Die Edelsteintherapie basiert auf der Annahme, dass Edelsteine eine heilende Wirkung haben. Durch Auflegen bestimmter
Steine bei bestimmten Krankheiten sollen diese wirksam bekämpft werden können. Als Entwicklerin dieser Therapieform
gilt die mittelalterliche Mystikerin Hildegard von Bingen. Andere Namen hierfür sind Kristall-, Litho- oder
Gemmotherapie.
Heute existieren zahlreiche verschiedene Lehren und Meinungen zu diesem Thema, unzählige Bücher werden angeboten.
Seit den 1990er Jahren ist ein eigener Interessenverband bemüht, der Steinheilkunde gesellschaftliche Anerkennung
zu verschaffen, die ihr durch den aufkommenden Materialismus und die modernen Wissenschaften abhanden gekommen sei.

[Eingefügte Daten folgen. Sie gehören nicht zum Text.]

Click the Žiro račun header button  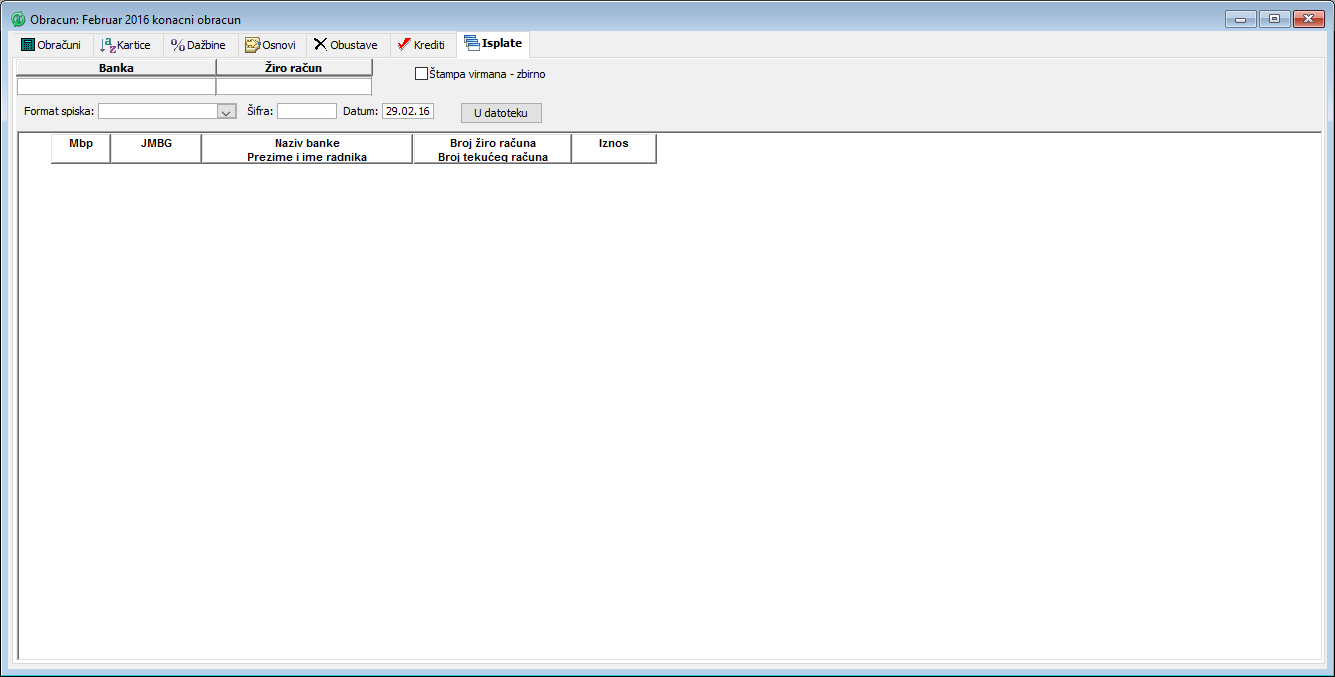point(294,68)
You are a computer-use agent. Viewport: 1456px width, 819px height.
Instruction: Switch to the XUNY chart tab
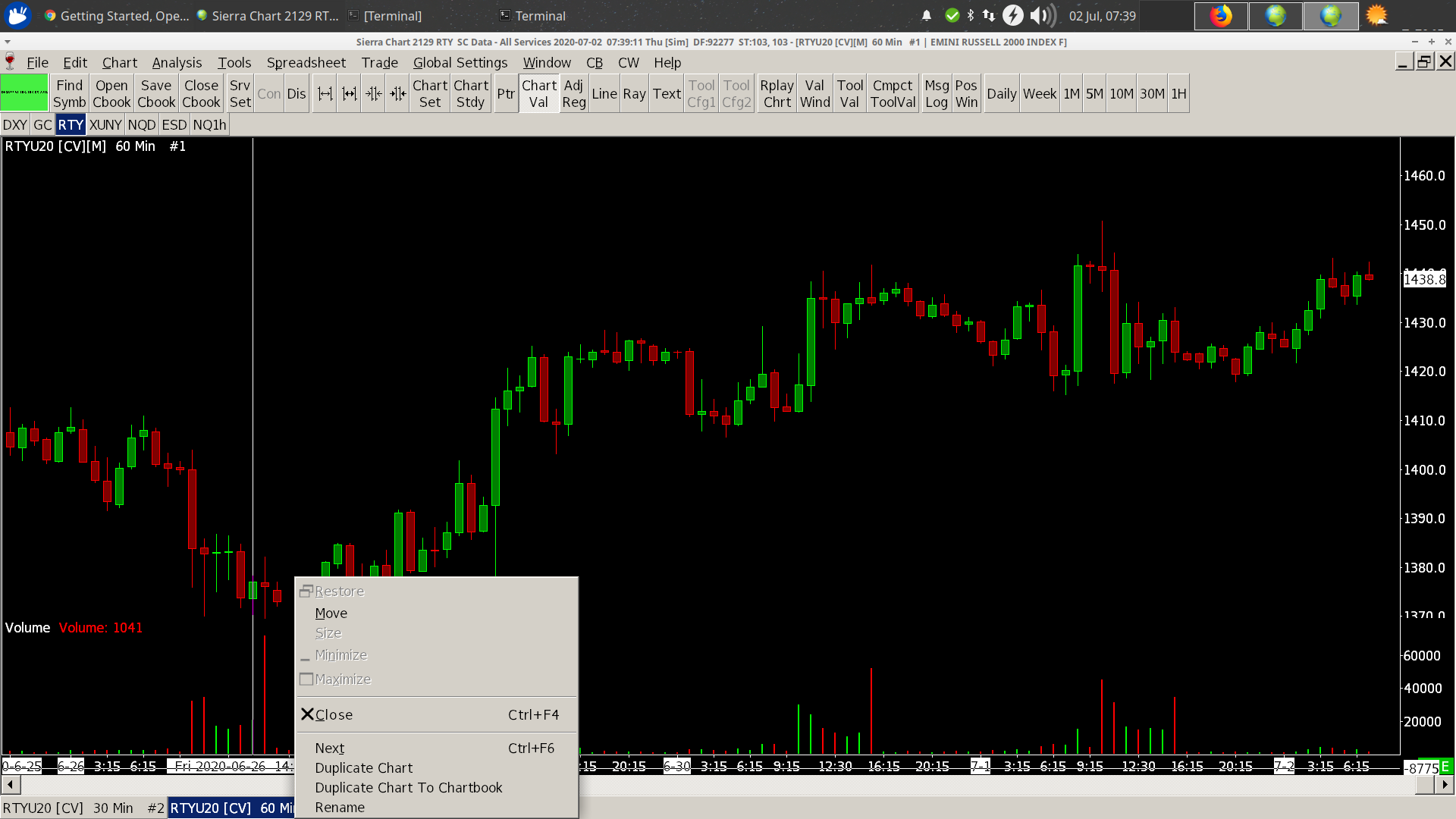click(105, 124)
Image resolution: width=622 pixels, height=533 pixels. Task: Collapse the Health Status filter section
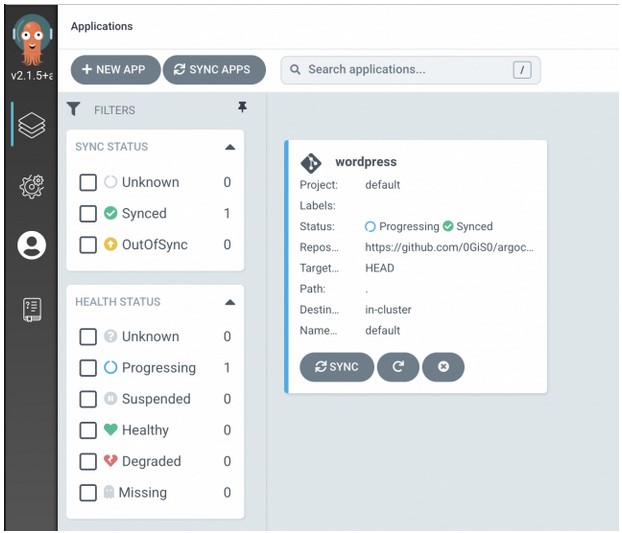[x=230, y=303]
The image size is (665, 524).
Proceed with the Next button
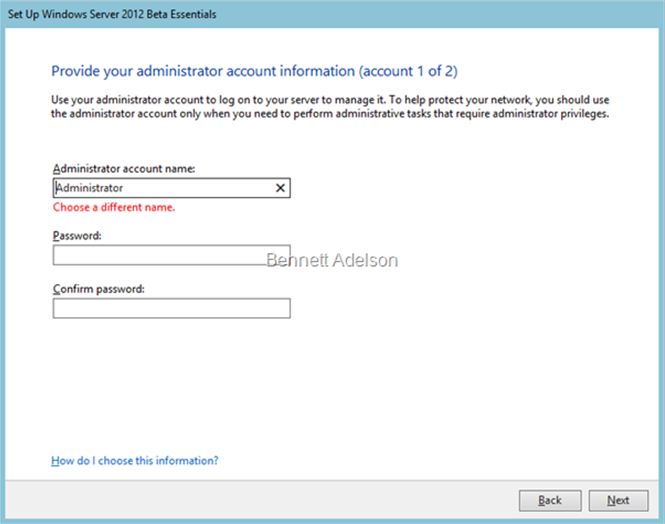point(618,500)
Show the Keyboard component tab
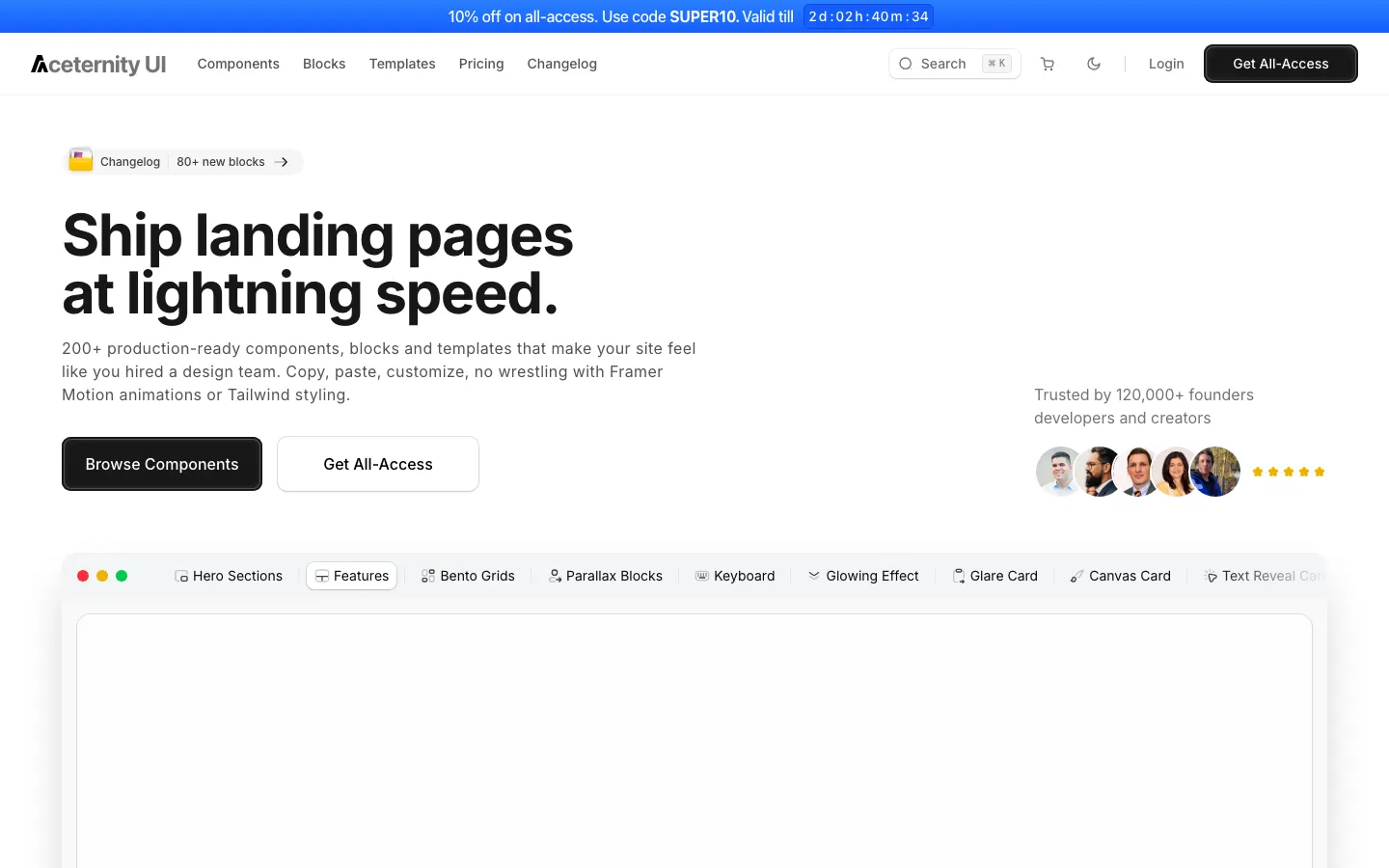The image size is (1389, 868). (735, 576)
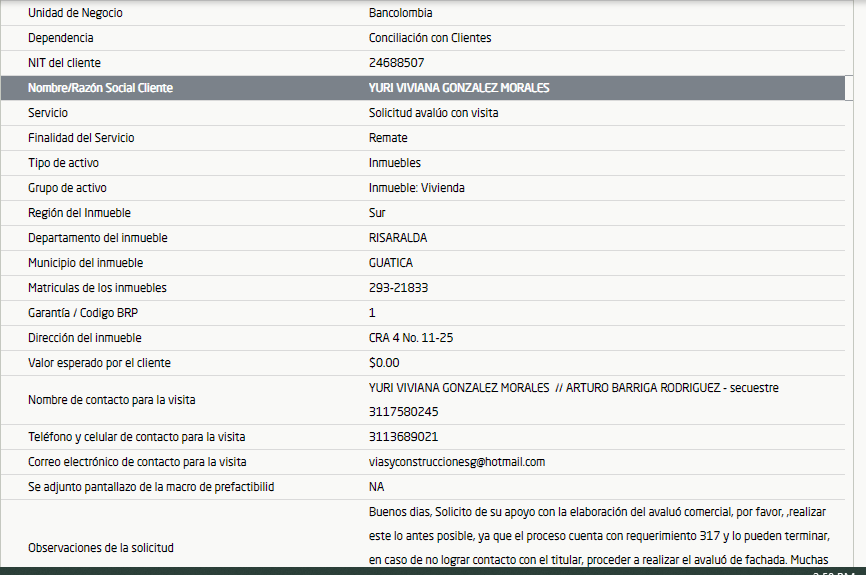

Umfangreiche Auflistungen der einzelnen Steine und ihrer Indikationen sind erhältlich. Auf bestimmten Stellen des
Körpers aufgelegt sollen sie ein großes Energiepotential freisetzen. Besonders auf den Akupunkturpunkten seien sie
sehr wirksam.
Der Jade wird beispielsweise heilende Wirkung bei Herz-Kreislauf-Problemen zugeschrieben, dem Saphir bei
Atemwegserkrankungen, Lapislazuli soll gegen Hauterkrankungen helfen, Fluorit gegen neurologische Ausfälle. Karneol
soll bei Blähungen angewendet werden, Magnetit bei Sodbrennen oder juckenden Geschlechtsorganen. Problematisch ist,
dass verschiedene Lehren verschiedene Steine für verschiedene Indikationen empfehlen. Auch in der Auswahl der Steine
herrscht keine Einigkeit. Setzen die einen auf unbekannte Steine, empfehlen die anderen weitgehend bekannte.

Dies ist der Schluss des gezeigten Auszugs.